In the summer of 2018, without students or ASG senators present, the ASG leadership team decided to stop funding free access to physical newspapers on campus. To support the decision, then-ASG President Natasha Salgado referenced an Instagram poll which received 94 responses, representing only 1.5 percent of the USD undergraduate student population. 1.5 percent of students is nowhere near enough for ASG to have claimed a mandate to remove the papers from campus. Worse still, once students and ASG senators returned to campus, ASG promised students a chance for students to vote on the future of free physical newspapers at USD in a referendum. That vote never came.
In defending their most recent decision, the ASG leadership team claimed that students, while being deprived of subscriptions, would not be denied free access to the news. ASG President Marion Chavarria Rivera said “we have decided to not fund the College Readership Program this year because of the resources Copley Library offers students,” asserting that Copley Library’s database is similar to the access provided by the online subscriptions. ASG also defended their decision by saying that the $13,000 spent to provide subscriptions to The New York Times would be better spent on other things. ASG Vice President Greyson Taylor suggested putting the money toward increasing the amount of Lyft credit available to students, printing, or even free pens.
While it is admirable that they had a justification for their decision, the ASG leadership team’s defense is lacking in both areas. First, Chavarria Rivera’s assumption that the resources available in Copley Library are comparable to a subscription to The New York Times is plainly wrong. While Copley Library does provide students access to articles from The New York Times, it would be incorrect to claim that Copley’s access is the same as a subscription. Copley Library librarian Catherine Paolillo, while pledging that the library will work to better promote the research access they provide, also stated that Copley’s access differs from the subscription access which students stand to lose.
“It doesn’t look like the online subscription,” Paolillo said, about Copley’s news access. Copley’s access is a database of articles, intended for research purposes, not casual reading. While the library also receives a hard copy of eight different newspapers every morning, those papers cannot leave the library, and there is only one copy of each. To consume the news, students would have to take time to go to the library and either navigate the database or read the newspaper of their choice essentially in one sitting. Reading the news should not require someone to go out of their way.

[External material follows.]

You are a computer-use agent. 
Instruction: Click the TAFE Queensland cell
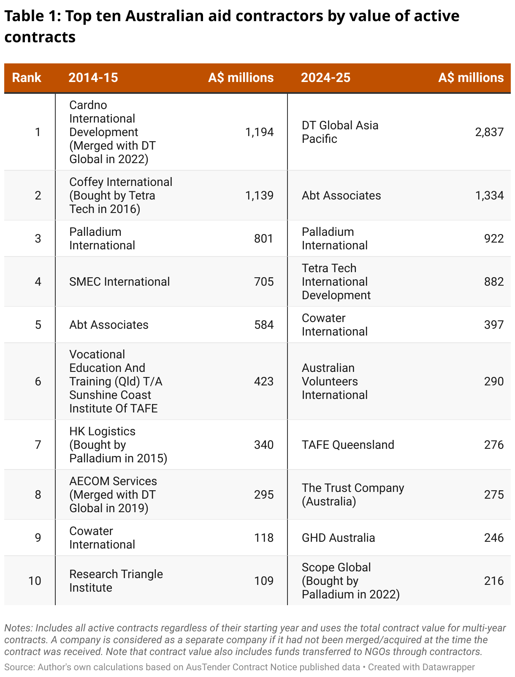tap(348, 445)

What makes the Copley Library research access so different from an online subscription is that the two services serve different purposes. Copley’s research access is intended for precisely that. If a student knows what information they are looking for, they can search for it across multiple news publications. However, if a student does not know what they are looking for, they will be lost in a maze of titles sorted alphabetically, not by recency or importance. An online subscription to The New York Times, for example, is not intended for research purposes, but to inform readers of the news of the day. The online site is meant to be easy to navigate for someone who wants to know the top stories of the day and the most recent news. Subscriptions also incorporate multimedia access — from print journalism, to podcast storytelling, to photojournalism. Copley Library’s database has only the text of articles. Do not be fooled. In losing their subscriptions, USD students are losing easy access to the news.
According to ASG, this loss is worth the $13,000 they gain back. They might be right, if those $13,000 did not account for approximately one tenth of one percent of ASG’s $1.2 million budget. To put that into perspective, if ASG had a budget of $100, paying for The New York Times subscriptions would cost little more than a penny.

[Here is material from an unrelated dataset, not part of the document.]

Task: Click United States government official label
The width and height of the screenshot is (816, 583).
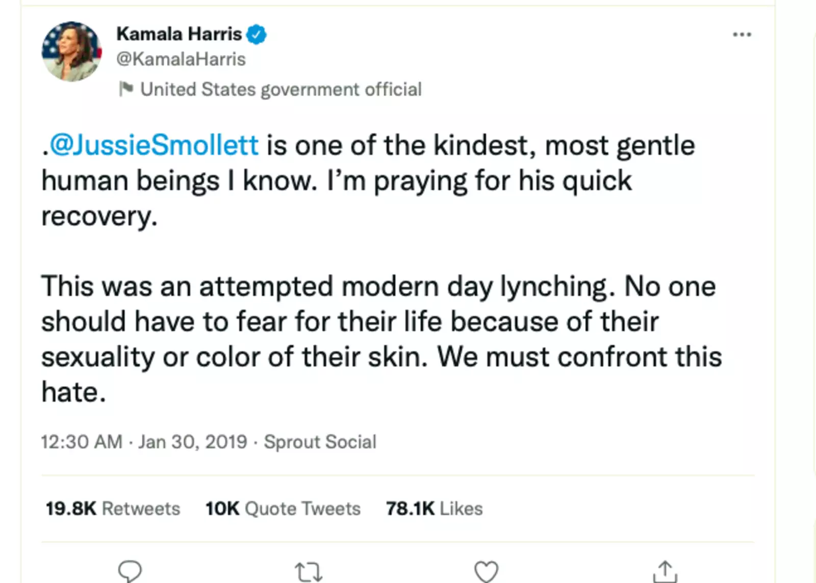Action: click(x=281, y=89)
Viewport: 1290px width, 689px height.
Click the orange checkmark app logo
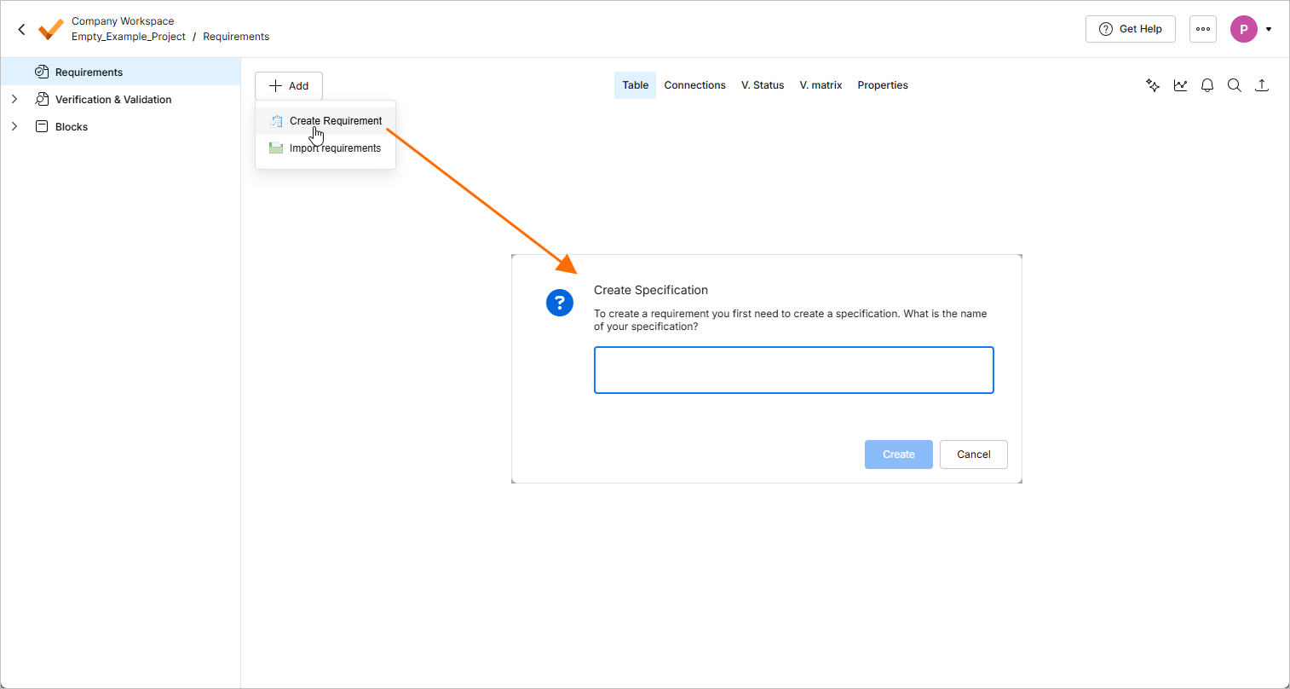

ASG, in claiming that the subscriptions are not worth the money, implies that their new plans for that $13,000 are worth it. Of the three alternatives Taylor mentioned, free printing and Lyft rides are the least offensive. However, those options are not clearly better uses of the money, nor do they inherently require the defunding of the readership program. Printing was free through the Creative Zone as recently as 2018, when ASG still provided physical copies of newspapers on campus. Since then, the fee students pay to fund ASG’s expenditures has not decreased, but rather increased, from $117 per semester in 2017 to $121 per semester this year. Clearly, free printing and free newspapers are not incompatible.
Second, the university already funds multiple Lyft discount programs. One is a one-time discount code offered to students, and is funded by ASG. The other, a far more expansive program, is the “Lyft Torero Ride,” funded by the USD Department of Public Safety and the Center for Health and Wellness Promotion. This program was “created to give current USD students a ride to campus, to their residence, or to a location that they need to get to for urgent purposes.”
Lyft initiatives are important, especially ones like the Lyft Torero Ride, which creates a safety net for students. However, the Lyft Torero Ride has successfully established that safety net, without ASG’s help.
While Taylor’s suggestions of free printing and more Lyft codes are slightly underdeveloped, there are few suggestions more insulting than the notion that ASG should not spend $13,000 on giving the student body access to the news, but instead on free pens. The ability of USD undergraduate students to obtain writing utensils of their choice has never been in doubt.
While it is true that ASG’s alternative spending plans, with the exception of free pens, would provide noticeable benefits to students, taking money from the College Readership Program to fund them would be inappropriate. ASG asserts that they can cancel students’ subscriptions because the money would better benefit students if used elsewhere. If ASG is going to defund programs which they claim do not benefit the student body as a whole, they should make sure that the programs they do plan to fund all meet that standard.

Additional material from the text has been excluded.